Three-dimensional petrography of the Tucson meteorite

1,2Jon M. Friedrich,2,3,4Michael K. Weisberg,1Lucille C. Malecek,2C. E. Nehru
Meteoritics & Planetary Science (in Press) Link to Article [https://doi.org/10.1111/maps.13751]
1Department of Chemistry, Fordham University, Bronx, New York, 10458 USA
2Department of Earth and Planetary Sciences, American Museum of Natural History, New York, New York, 10024 USA
3Department of Physical Sciences, Kingsborough Community College, Brooklyn, New York, 11235 USA
4Graduate Center of the City University of New York, New York, New York, 10016 USA
Publsihed by arrangement with John Wiley & Sons

We use X-ray microtomography (µCT) and digital data extraction techniques for the three-dimensional (3-D) petrographic investigation of the Tucson meteorite.

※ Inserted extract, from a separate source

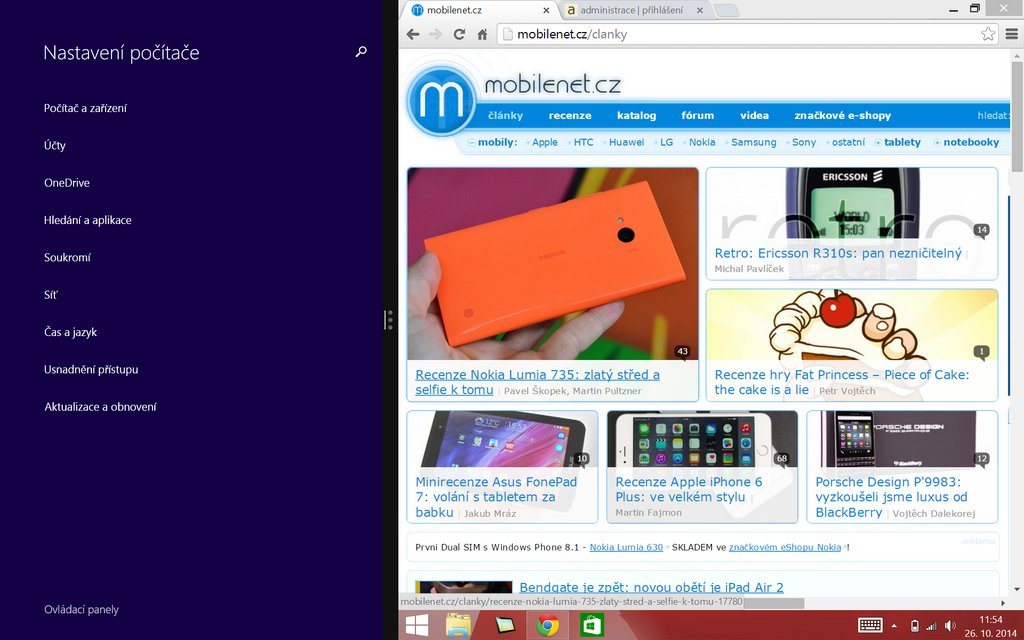
Task: Open the 'fórum' navigation menu item
Action: [697, 115]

Our results show that the silicate-free metal regions in Tucson exist as discrete objects surrounded by a continuous silicate-containing metal “matrix.” Volumetric measurements of the silicate-free metal regions in Tucson demonstrate that they are akin to the sizes of metallic nodules found in CBa chondrites. Silicate-free metal regions have bladed or prolate shapes. Nonmetallic minerals in Tucson are predominately equant or prolate in shape. Nonmetallic mineral grains and silicate-free metal regions in Tucson share a common orientation and are part of a petrofabric composed of a lineation. Any foliation in Tucson is weakly developed. We interpret the petrofabric as being the result of a single event on the Tucson parent body, during which Tucson experienced shearing forces. Our 3-D petrographic investigation supports the idea that Tucson is an unusual member of the CR chondrite clan.